## EXERCISE DIRECTIONS
Nothing in the records may be left out or altered; reproduce them all exactly.

## Collected data
|---|

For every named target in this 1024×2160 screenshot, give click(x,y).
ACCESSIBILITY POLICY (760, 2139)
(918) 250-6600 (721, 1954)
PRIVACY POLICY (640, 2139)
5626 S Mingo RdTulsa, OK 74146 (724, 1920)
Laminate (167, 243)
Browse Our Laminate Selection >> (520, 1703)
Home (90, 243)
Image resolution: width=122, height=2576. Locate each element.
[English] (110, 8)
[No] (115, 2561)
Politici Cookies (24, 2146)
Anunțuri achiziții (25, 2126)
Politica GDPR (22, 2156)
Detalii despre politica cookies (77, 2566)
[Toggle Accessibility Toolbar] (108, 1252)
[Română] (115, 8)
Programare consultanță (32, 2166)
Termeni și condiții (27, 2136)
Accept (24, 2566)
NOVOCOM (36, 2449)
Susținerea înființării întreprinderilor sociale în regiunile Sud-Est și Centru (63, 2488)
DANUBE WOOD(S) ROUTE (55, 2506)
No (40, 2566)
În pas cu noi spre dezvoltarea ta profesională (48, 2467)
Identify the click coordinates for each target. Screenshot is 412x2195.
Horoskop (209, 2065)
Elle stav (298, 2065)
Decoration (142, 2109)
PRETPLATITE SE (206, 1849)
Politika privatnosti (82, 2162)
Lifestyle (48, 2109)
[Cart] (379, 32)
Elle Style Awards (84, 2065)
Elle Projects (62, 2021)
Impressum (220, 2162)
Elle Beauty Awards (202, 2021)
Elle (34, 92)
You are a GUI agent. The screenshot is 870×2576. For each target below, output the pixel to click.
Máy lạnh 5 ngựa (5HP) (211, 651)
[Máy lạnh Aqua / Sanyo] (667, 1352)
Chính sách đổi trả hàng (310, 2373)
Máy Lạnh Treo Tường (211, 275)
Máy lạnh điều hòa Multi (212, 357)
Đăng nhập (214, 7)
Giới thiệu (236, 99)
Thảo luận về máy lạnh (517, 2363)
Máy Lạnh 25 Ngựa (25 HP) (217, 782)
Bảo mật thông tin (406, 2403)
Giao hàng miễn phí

|---|

## ANSWER SECTION
For every named target in this 1024×2160 screenshot, give click(x,y).
ACCESSIBILITY POLICY (760, 2139)
(918) 250-6600 (721, 1954)
PRIVACY POLICY (640, 2139)
5626 S Mingo RdTulsa, OK 74146 (724, 1920)
Laminate (167, 243)
Browse Our Laminate Selection >> (520, 1703)
Home (90, 243)
Image resolution: width=122, height=2576. Locate each element.
[English] (110, 8)
[No] (115, 2561)
Politici Cookies (24, 2146)
Anunțuri achiziții (25, 2126)
Politica GDPR (22, 2156)
Detalii despre politica cookies (77, 2566)
[Toggle Accessibility Toolbar] (108, 1252)
[Română] (115, 8)
Programare consultanță (32, 2166)
Termeni și condiții (27, 2136)
Accept (24, 2566)
NOVOCOM (36, 2449)
Susținerea înființării întreprinderilor sociale în regiunile Sud-Est și Centru (63, 2488)
DANUBE WOOD(S) ROUTE (55, 2506)
No (40, 2566)
În pas cu noi spre dezvoltarea ta profesională (48, 2467)
Identify the click coordinates for each target. Screenshot is 412x2195.
Horoskop (209, 2065)
Elle stav (298, 2065)
Decoration (142, 2109)
PRETPLATITE SE (206, 1849)
Politika privatnosti (82, 2162)
Lifestyle (48, 2109)
[Cart] (379, 32)
Elle Style Awards (84, 2065)
Elle Projects (62, 2021)
Impressum (220, 2162)
Elle Beauty Awards (202, 2021)
Elle (34, 92)
You are a GUI agent. The screenshot is 870×2576. For each target below, output the pixel to click.
Máy lạnh 5 ngựa (5HP) (211, 651)
[Máy lạnh Aqua / Sanyo] (667, 1352)
Chính sách đổi trả hàng (310, 2373)
Máy Lạnh Treo Tường (211, 275)
Máy lạnh điều hòa Multi (212, 357)
Đăng nhập (214, 7)
Giới thiệu (236, 99)
Thảo luận về máy lạnh (517, 2363)
Máy Lạnh 25 Ngựa (25 HP) (217, 782)
Bảo mật thông tin (406, 2403)
Giao hàng miễn phí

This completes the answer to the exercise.